- Opening Delimiter -
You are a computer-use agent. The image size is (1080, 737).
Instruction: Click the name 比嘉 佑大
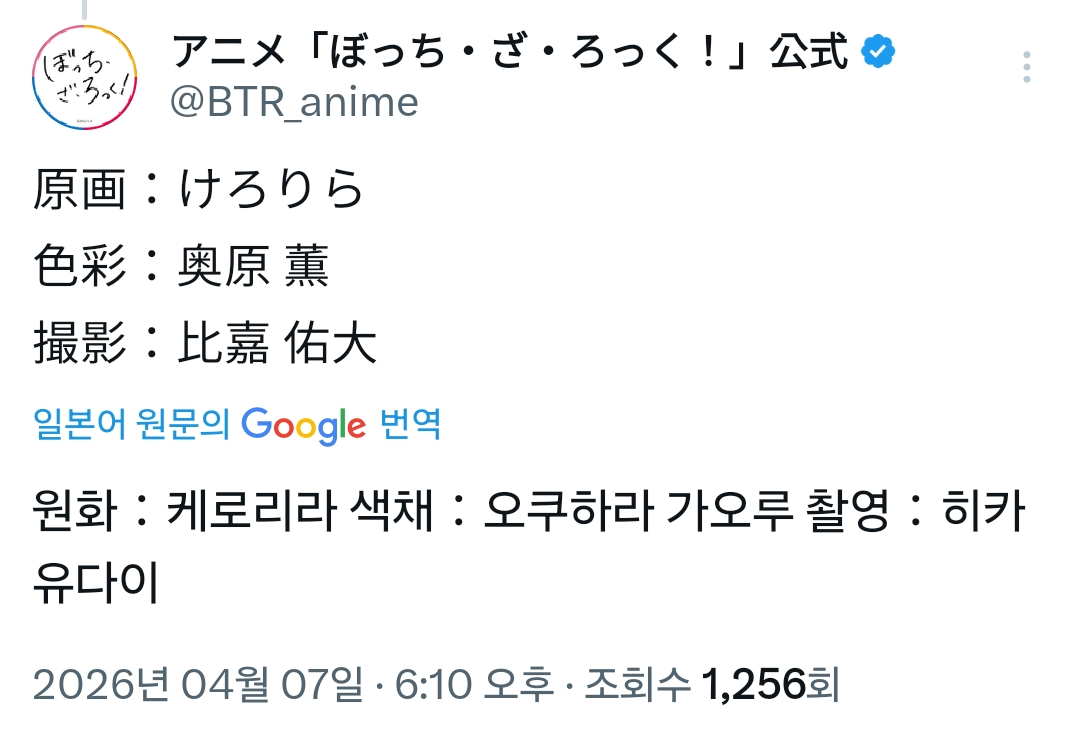[277, 345]
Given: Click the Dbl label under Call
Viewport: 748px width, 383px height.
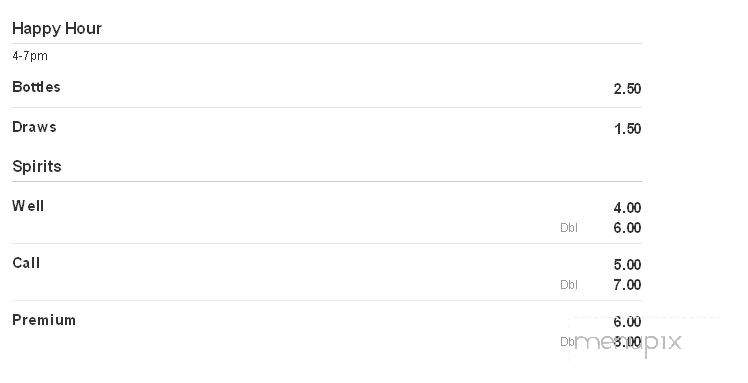Looking at the screenshot, I should click(569, 285).
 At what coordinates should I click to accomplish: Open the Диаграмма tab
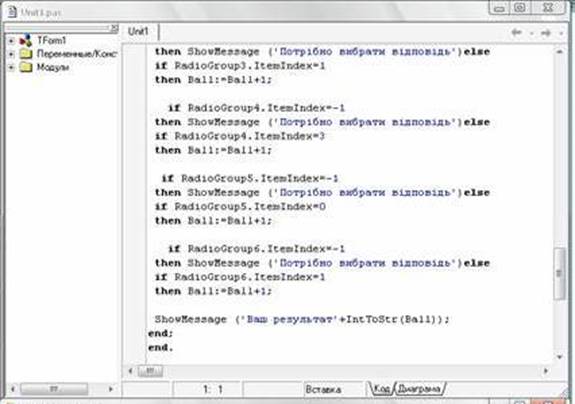click(x=420, y=389)
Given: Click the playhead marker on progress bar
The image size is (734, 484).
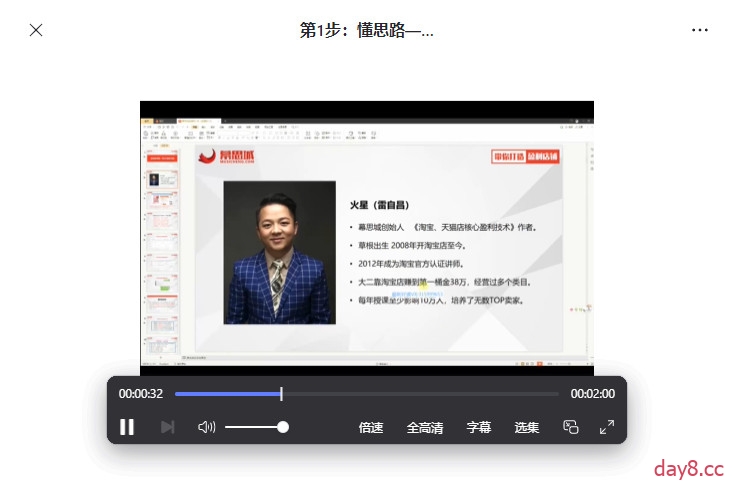Looking at the screenshot, I should tap(281, 394).
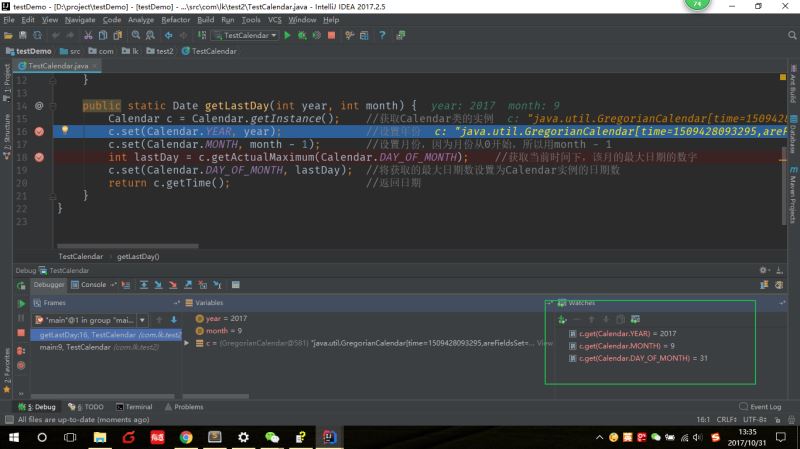Toggle breakpoint on line 16

click(x=39, y=131)
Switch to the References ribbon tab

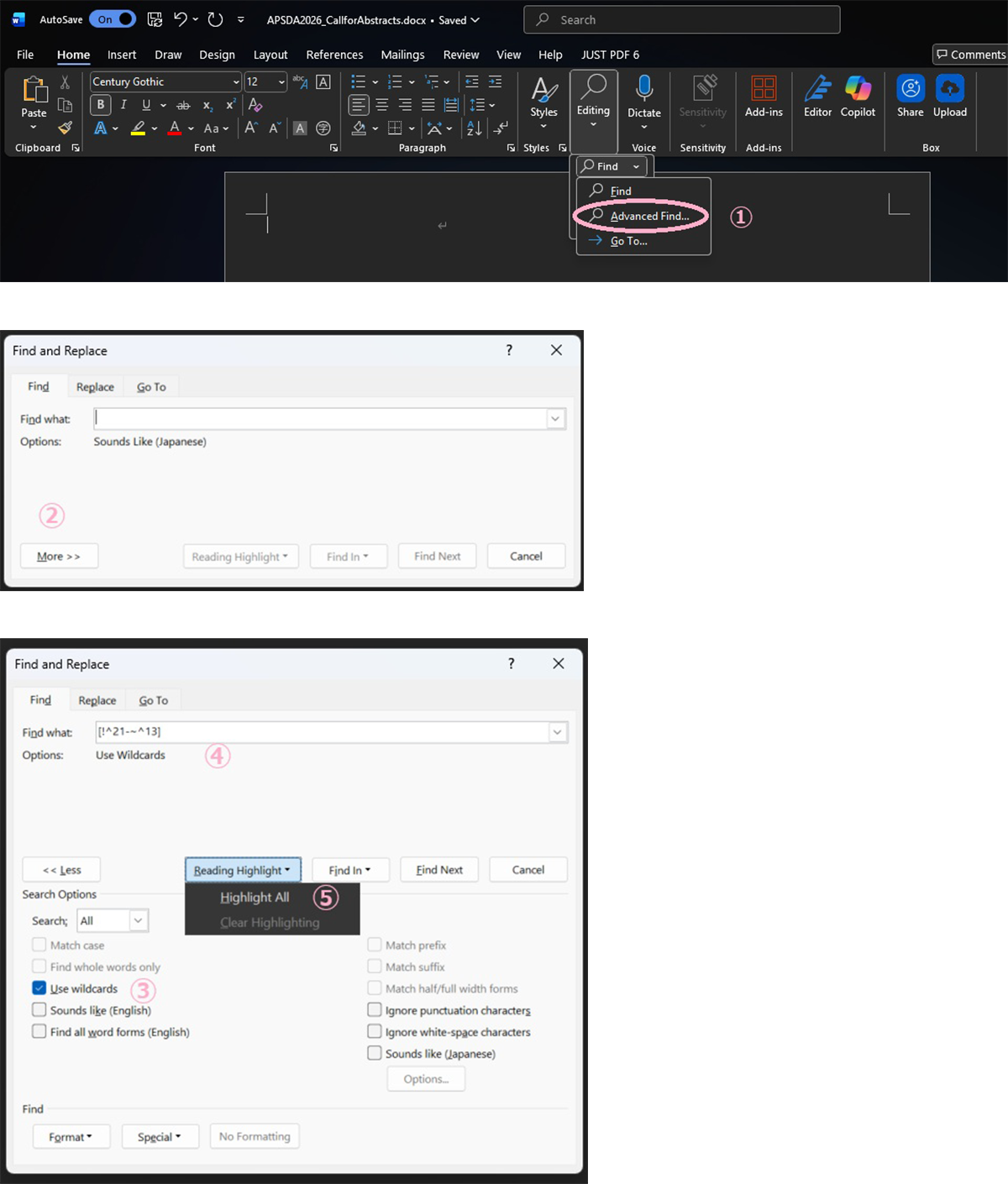click(x=334, y=55)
- Closing Delimiter -
◆ Exercise requirements ◆
Among the records, find every line holding the word "Given" and copy it.

◆ Task solution ◆
Given: Click the Dbl label under Call
Given: Click the playhead marker on progress bar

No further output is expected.